I’d be very happy to answer questions from your readers on anything – science, the universe, writing etc. (Can’t guarantee a sensible answer, though!).

So have at it!  Post your question in the comments (with a name, please) and I will forward them on to Marcus.  Next week, drop by for the answers.   The comment trail will remain open for questions until Sunday night.

5 thoughts on “Q & A with Marcus Chown

  1. Pingback: Balls on a trampoline, alligator wrestling and forgetting your keys: Marcus Chown has the answers. « Not Enough Words

  2. Grappling with the idea of infinite universes with a finite number of histories – when physicists talk about all us having doubles, how literal is that? I understand the principle of there only being a certain number of ways to arrange protons, but does that mean that 10^10^28 away is someone who looks and acts like me, with a similar life history? Or does it just mean a similar arrangement of protons i.e. something vaguely humanoid? Equally with “everything having happened somewhere”, is that at the level of forgetting/not forgetting keys or the development of planets?
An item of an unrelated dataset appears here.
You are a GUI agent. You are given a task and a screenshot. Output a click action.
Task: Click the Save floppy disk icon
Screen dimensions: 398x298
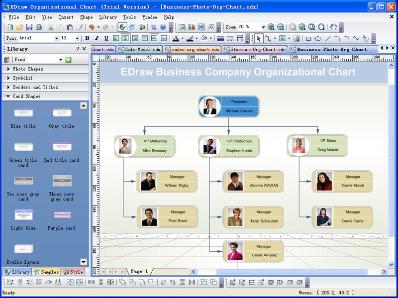tap(29, 27)
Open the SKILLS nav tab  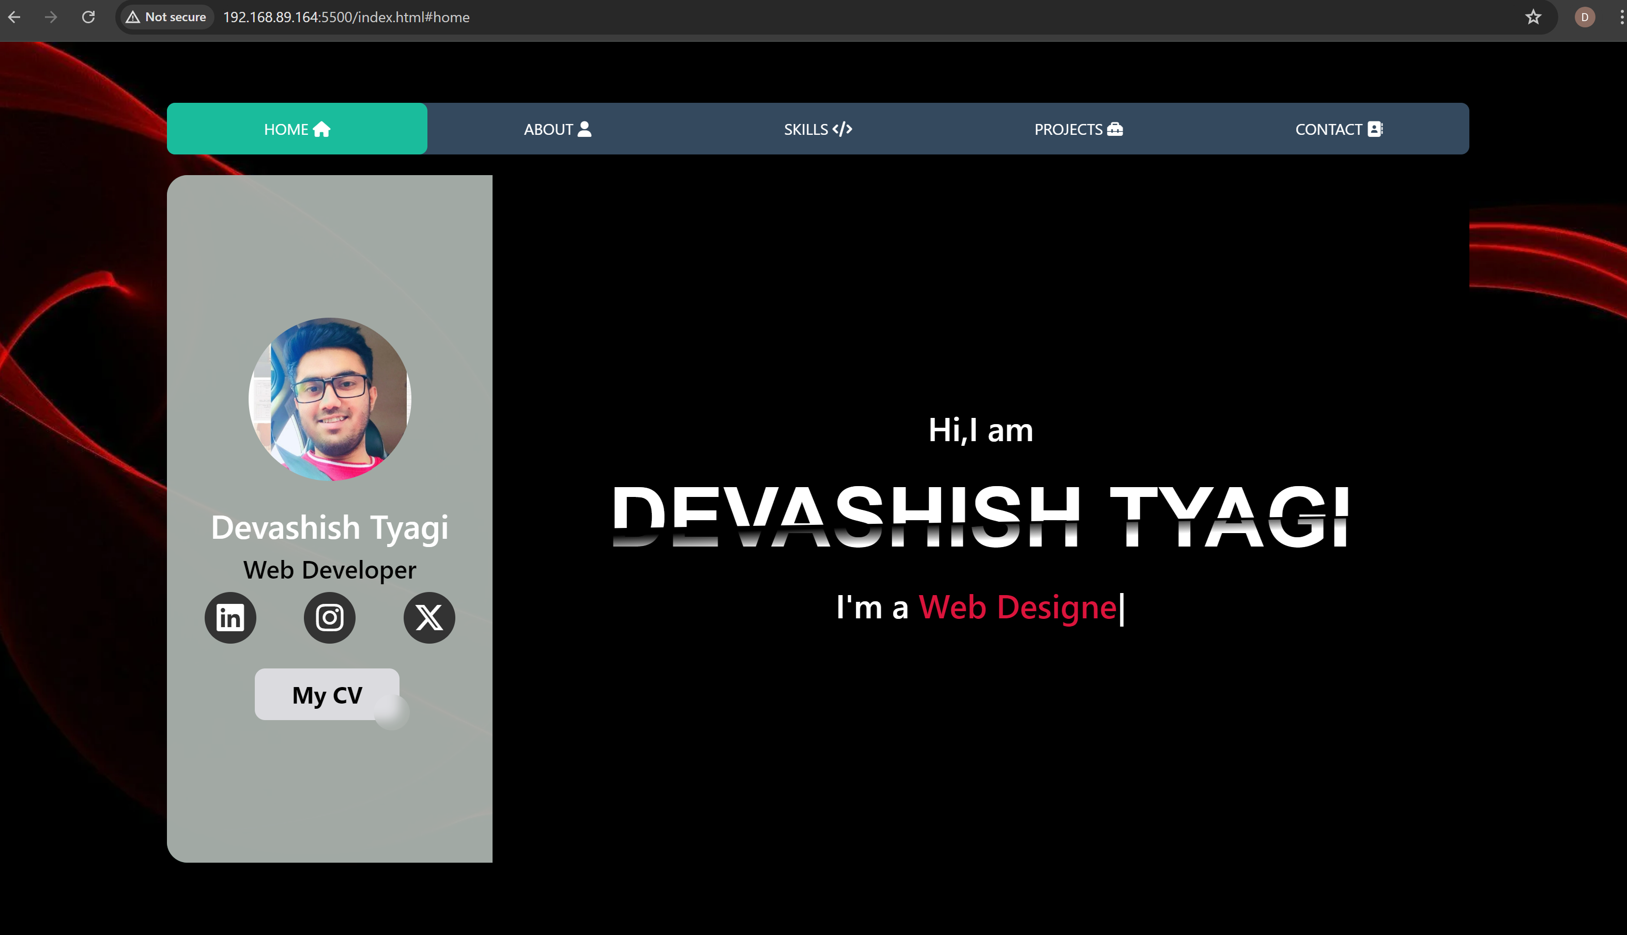point(818,129)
That poorly-phrased question is the sound of my mind being blown!

  3. Hi Marcus! It’s fantastic that you’re offering yourself up to the masses like this.
    A question that’s perhaps a little off-kilter – if we somehow, one day, dug through the mysteries of physics and nature and pi and discovered the universal message at the heart of all creation… what would you LIKE it to be? What, in your opinion, would be the raddest hidden message of all?

    Failing that, how does it feel to know that your book has not just entertained folk around the world, but shaped the fundamental way they look at the universe and their lives?

  4. Hi Marcus!

    You’re a brave man.

    Is it possible someone will one day write a New Scientist article which does not conclude that, “more research is needed”?

    I look forward to the day someone writes something along the lines of, “Actually the sex life of the lesser spotted garden snail is kind of lame and boring, so let’s spend the next research funds on something more important.”

  5. OK. Marcus, we hear from scientists so often that “you’d have to know maths to be really able to understand the theory”. Frankly, this always seems a bit feeble. Maths is just a way of expressing reasoning. I suspect what it actually means is that many scientists are not actually able to explain the concepts they deal with but are content to leave this mystery at the heart of what they do and ‘merely’ manipulate the ideas mathematically, almost mechanically. Do you feel there is any truth in this?